→ **Set task A**
Determine whether each statement agrees with the puzzle comments, answering yes or no and quoting the deciding words: (i) one comment holds that the two right triangles in the diagram are similar; (ii) one comment says the flaw becomes visible when drawn with a fine pencil; (iii) one comment describes the two shapes as quadrangles of equal area.

→ **Document section**
I knew this problem and it is easier to see that the chocolate table is not right: the big triangle and the smaller ones should be similar but it would imply that 5/13 is equal to 3/8 as well as to 2/5 as manipulated with the chocolate pieces. You do not even need to calculate this.

You can see it if you draw it with a fine pencil.

Assumptions are what humans do best

"Nom, Nom."
- Mind your decisions, 2024.

7:44 before u put the outline over the bottom triangle could anyone else see the dip in the centre?

for the “diagram”, the two “right triangles” are not similar, meaning the larger right triangle isn’t actually a triangle, its a quadrilateral

It went to Hell.

So this is a very big mystery. Almost like with English pronunciation.
Tak toto je veľmi veľká záhada. Skoro ako s výslovnosťou angličtiny.
😄

The angle of the triangle got less steep

I can see the edge slightly protruded..

Very easy: the two triangles are NOT triangles, but quadrangles differing in area.

Hmm, it seem there another question, how much area that has been lost based only in picture 2?

→ **Set task B**
Format the rows that follow, from the line containing "Jillian [350, 1512]" down to the end of the rows, as a Markdown table with the columns No. and Line. Number each line and omit the blank lines.

→ **Records for this task**
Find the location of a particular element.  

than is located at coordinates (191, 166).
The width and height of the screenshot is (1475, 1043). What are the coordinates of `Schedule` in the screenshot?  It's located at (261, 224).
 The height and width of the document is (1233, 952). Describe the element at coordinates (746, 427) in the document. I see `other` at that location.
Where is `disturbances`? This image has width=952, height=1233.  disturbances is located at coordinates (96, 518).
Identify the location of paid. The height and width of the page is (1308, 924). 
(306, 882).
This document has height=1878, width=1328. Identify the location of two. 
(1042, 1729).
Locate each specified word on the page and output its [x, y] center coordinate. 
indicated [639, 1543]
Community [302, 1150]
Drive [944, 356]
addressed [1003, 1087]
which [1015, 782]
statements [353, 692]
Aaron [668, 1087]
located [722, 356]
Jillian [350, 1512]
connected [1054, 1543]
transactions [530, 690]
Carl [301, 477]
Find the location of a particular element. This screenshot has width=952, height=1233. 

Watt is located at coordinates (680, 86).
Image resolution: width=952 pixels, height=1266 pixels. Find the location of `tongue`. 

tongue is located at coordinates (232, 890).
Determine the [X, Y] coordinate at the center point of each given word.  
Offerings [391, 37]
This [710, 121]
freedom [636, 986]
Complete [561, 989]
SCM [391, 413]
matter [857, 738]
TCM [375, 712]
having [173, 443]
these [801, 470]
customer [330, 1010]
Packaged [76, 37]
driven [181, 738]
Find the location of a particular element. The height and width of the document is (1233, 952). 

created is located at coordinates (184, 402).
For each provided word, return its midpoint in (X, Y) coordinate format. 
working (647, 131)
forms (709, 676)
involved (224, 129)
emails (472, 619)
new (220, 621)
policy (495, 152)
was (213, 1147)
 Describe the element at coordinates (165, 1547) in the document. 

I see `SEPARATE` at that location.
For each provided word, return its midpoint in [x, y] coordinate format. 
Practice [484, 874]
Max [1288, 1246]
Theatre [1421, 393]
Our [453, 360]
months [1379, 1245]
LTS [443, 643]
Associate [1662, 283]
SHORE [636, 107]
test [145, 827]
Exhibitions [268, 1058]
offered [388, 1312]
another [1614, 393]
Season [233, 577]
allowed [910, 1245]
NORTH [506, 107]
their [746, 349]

→ **Correct output A**
(i) No: "the two “right triangles” are not similar"
(ii) Yes: "You can see it if you draw it with a fine pencil."
(iii) No: "quadrangles differing in area"

→ **Correct output B**
| No. | Line |
|---|---|
| 1 | Jillian [350, 1512] |
| 2 | connected [1054, 1543] |
| 3 | transactions [530, 690] |
| 4 | Carl [301, 477] |
| 5 | Find the location of a particular element. This screenshot has width=952, height=1233.  |
| 6 | Watt is located at coordinates (680, 86). |
| 7 | Image resolution: width=952 pixels, height=1266 pixels. Find the location of `tongue`.  |
| 8 | tongue is located at coordinates (232, 890). |
| 9 | Determine the [X, Y] coordinate at the center point of each given word.   |
| 10 | Offerings [391, 37] |
| 11 | This [710, 121] |
| 12 | freedom [636, 986] |
| 13 | Complete [561, 989] |
| 14 | SCM [391, 413] |
| 15 | matter [857, 738] |
| 16 | TCM [375, 712] |
| 17 | having [173, 443] |
| 18 | these [801, 470] |
| 19 | customer [330, 1010] |
| 20 | Packaged [76, 37] |
| 21 | driven [181, 738] |
| 22 | Find the location of a particular element. The height and width of the document is (1233, 952).  |
| 23 | created is located at coordinates (184, 402). |
| 24 | For each provided word, return its midpoint in (X, Y) coordinate format.  |
| 25 | working (647, 131) |
| 26 | forms (709, 676) |
| 27 | involved (224, 129) |
| 28 | emails (472, 619) |
| 29 | new (220, 621) |
| 30 | policy (495, 152) |
| 31 | was (213, 1147) |
| 32 |  Describe the element at coordinates (165, 1547) in the document.  |
| 33 | I see `SEPARATE` at that location. |
| 34 | For each provided word, return its midpoint in [x, y] coordinate format.  |
| 35 | Practice [484, 874] |
| 36 | Max [1288, 1246] |
| 37 | Theatre [1421, 393] |
| 38 | Our [453, 360] |
| 39 | months [1379, 1245] |
| 40 | LTS [443, 643] |
| 41 | Associate [1662, 283] |
| 42 | SHORE [636, 107] |
| 43 | test [145, 827] |
| 44 | Exhibitions [268, 1058] |
| 45 | offered [388, 1312] |
| 46 | another [1614, 393] |
| 47 | Season [233, 577] |
| 48 | allowed [910, 1245] |
| 49 | NORTH [506, 107] |
| 50 | their [746, 349] |